Polecenia do wykonania:
#1 Oceń, czy zdania (a), (b) i (c) zgadzają się z tekstem o filmie „Przez ścianę”. Przy każdym odpowiedz „tak” lub „nie” i przytocz dosłownie rozstrzygające słowa tekstu.
(a) Wiesława Pajdak i Jerzy Śmiechowski poznali się w 1947 r. w areszcie przy ul. Rakowieckiej.
(b) Para wzięła ślub dopiero po wyjściu z więzienia.
(c) Historię pary opowiedział Sobieszczańskiemu ojciec Jakuba Kamińskiego.
#2 Dopisz dalszą część tekstu o filmie „Przez ścianę”, zaczynając od miejsca, w którym się kończy.

„Przez ścianę” to opowieść o miłości dwojga działaczy antykomunistycznego podziemia – Wiesławy Pajdak i Jerzego Śmiechowskiego. Oboje poznali się w 1947 r. w areszcie przy ul. Rakowieckiej w Warszawie. Osadzeni w sąsiednich celach rozmawiali ze sobą kodem Morse’a. Tam połączyło ich uczucie. W więzieniu wzięli ślub. Przeżyli wspólnie ponad 50 lat.
„Jeden człowiek potrzebuje drugiego człowieka do końca. W tym była siła, która mnie pociągała do napisania scenariusza i znalezienia pomysłu na ten film. To, że nie wiemy kto jest po drugiej stronie, a nasza potrzeba jest jak energia, która pociąga nas do światła, zabiera nas z ciemności, to tak naprawdę zasadnicza energia tego filmu” – podkreślił Sobieszczański podczas wtorkowej konferencji prasowej.
Historię Wiesławy i Jerzego poznał podczas pracy nad filmem „Zgoda”. Opowiedział mu ją aktor Jakub Kamiński, którego ojciec nakręcił na ten temat film dokumentalny.

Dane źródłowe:

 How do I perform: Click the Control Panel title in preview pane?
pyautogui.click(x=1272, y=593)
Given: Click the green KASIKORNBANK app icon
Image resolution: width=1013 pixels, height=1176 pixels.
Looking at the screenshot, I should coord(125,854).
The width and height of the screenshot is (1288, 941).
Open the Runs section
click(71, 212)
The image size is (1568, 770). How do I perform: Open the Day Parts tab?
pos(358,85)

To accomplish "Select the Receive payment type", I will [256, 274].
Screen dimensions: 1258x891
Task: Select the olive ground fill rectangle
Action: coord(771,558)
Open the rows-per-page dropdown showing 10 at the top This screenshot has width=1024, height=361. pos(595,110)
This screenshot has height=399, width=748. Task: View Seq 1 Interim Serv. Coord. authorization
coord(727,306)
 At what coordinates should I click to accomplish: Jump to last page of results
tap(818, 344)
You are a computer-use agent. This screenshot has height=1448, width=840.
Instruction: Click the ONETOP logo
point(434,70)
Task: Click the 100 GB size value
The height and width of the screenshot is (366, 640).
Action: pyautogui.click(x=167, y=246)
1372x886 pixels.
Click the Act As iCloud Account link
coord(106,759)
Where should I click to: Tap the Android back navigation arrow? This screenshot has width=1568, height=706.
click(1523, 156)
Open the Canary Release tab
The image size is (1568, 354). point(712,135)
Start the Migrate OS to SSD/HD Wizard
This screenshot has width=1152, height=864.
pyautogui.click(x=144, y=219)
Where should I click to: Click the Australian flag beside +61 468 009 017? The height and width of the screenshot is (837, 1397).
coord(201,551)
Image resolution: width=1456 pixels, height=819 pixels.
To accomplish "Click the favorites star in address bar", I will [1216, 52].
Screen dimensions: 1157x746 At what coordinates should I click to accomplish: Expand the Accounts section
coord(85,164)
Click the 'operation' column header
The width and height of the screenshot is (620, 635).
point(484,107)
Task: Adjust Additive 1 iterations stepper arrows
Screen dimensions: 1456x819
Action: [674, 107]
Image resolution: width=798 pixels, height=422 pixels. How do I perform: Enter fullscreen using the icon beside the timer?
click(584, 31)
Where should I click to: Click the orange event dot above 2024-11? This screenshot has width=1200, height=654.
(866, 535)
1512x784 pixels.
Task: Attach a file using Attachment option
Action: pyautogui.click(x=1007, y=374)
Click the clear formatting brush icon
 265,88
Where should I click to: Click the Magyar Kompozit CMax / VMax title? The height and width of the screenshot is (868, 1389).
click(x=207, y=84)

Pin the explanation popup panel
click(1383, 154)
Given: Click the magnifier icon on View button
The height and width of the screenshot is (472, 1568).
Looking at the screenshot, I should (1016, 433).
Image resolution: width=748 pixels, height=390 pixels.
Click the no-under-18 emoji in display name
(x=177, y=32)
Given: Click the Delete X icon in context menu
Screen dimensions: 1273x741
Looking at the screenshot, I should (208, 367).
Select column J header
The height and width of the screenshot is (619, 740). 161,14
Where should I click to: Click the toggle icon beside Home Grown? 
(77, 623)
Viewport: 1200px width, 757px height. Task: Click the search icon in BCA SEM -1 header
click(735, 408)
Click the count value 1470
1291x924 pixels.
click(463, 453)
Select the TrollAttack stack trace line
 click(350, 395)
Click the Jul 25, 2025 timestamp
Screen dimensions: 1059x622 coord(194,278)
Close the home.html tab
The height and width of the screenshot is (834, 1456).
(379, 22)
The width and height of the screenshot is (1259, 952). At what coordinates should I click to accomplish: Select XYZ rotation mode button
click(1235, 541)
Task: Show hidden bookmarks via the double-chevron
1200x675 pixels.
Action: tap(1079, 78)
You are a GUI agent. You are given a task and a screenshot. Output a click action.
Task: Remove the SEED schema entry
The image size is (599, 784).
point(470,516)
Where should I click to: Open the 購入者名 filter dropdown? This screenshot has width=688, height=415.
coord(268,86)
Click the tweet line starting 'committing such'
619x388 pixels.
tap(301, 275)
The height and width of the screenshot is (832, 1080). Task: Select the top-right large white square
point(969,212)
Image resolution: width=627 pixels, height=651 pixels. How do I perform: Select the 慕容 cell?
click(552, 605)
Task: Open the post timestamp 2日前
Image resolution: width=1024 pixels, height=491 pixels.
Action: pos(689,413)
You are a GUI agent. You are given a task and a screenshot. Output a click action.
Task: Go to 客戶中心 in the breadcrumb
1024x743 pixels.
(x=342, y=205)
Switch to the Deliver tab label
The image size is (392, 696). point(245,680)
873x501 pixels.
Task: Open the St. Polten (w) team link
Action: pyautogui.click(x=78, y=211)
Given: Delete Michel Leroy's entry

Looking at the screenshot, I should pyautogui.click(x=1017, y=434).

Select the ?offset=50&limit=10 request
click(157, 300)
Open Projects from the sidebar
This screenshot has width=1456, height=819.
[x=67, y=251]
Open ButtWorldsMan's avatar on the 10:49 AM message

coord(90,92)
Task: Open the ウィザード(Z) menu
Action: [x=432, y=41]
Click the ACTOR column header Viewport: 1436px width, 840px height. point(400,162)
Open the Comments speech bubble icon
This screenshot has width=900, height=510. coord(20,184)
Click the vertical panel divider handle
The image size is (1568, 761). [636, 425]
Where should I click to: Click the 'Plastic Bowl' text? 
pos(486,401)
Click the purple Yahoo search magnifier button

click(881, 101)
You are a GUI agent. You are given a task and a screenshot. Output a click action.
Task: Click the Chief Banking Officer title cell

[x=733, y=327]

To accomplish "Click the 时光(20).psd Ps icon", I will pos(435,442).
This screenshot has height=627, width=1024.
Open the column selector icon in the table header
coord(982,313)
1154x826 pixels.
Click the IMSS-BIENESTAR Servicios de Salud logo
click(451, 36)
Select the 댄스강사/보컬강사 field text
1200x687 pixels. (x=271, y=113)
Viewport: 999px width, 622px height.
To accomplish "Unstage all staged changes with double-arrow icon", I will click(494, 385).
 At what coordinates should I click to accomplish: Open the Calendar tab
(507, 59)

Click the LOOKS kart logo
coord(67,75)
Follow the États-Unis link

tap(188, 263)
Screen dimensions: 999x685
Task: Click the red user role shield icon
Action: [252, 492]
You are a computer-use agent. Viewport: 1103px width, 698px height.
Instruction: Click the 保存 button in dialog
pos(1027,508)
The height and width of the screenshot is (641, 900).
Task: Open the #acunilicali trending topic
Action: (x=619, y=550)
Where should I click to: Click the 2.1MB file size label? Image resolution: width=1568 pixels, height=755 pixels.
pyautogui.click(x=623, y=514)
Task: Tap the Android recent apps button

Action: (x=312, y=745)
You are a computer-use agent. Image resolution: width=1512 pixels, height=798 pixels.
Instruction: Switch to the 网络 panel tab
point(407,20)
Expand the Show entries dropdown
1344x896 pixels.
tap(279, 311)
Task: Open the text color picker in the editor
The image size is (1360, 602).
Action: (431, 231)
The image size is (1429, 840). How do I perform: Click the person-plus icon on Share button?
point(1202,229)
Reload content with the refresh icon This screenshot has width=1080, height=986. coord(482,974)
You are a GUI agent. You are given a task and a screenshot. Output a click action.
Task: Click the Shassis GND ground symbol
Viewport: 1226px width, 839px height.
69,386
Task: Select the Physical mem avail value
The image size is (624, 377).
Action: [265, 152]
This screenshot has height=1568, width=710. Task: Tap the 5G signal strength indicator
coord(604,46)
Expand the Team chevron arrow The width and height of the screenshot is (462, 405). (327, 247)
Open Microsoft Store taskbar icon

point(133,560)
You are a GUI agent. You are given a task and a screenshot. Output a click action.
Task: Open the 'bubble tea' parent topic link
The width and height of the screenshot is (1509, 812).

Odpowiedzi do poleceń:
#1
(a) Tak: „Oboje poznali się w 1947 r. w areszcie przy ul. Rakowieckiej w Warszawie.”
(b) Nie: „W więzieniu wzięli ślub.”
(c) Nie: „Opowiedział mu ją aktor Jakub Kamiński, którego ojciec nakręcił na ten temat film dokumentalny.”

#2
„Tak się mówi, że to gotowy scenariusz na film, ale nigdy tak nie jest albo jest tak bardzo rzadko. Scenariusz pisałem siedem lat, a uważam, że jestem dość sprawnym scenarzystą. Ta historia wymykała mi się tysiąc razy. Koniec końców zdecydowaliśmy się na jej opowiedzenie” – powiedział Sobieszczański.
Film jest realizowany w czerni i bieli. Reżyser wyjaśnił, że chce opowiedzieć tę historię jak najprościej, a dzięki temu jest to możliwe. Ma to być poetycka podróż od ciemności do światła. Poetycka, ale nie „rozpoetyzowana”.
W Wiesławę wcieliła się Maria Dębska znana m.in. z głównej roli w filmie „Bo we mnie jest seks” o Kalinie Jędrusik. Tam reżyser „Przez ścianę” dostrzegł w niej pierwszoplanową aktorkę, która jest w stanie poradzić sobie z tym zadaniem.
„Czuję, że ta historia mi pomaga jak tylko się da. Nawet pan, który uczy nas alfabetu Morse’a, trzy razy zapytał, czy to wydarzyło się naprawdę, bo to jest właściwie niemożliwe. Przez to, że ta historia jest prawdziwa, mam ciągle z tyłu głowy, że to jest możliwe, że ona (Wiesława – PAP) miała tak silną wolę przeżycia, tak silną wolę przetrwania, że przy pomocy drugiego człowieka była w stanie to zrobić. Idziemy z nią taką drogą, która ma wiele momentów, kiedy wydaje się, że już z tej czerni nie wyjdziemy, a jednak przez to, że on jest (Jerzy – PAP), to się udaje” – powiedziała Dębska.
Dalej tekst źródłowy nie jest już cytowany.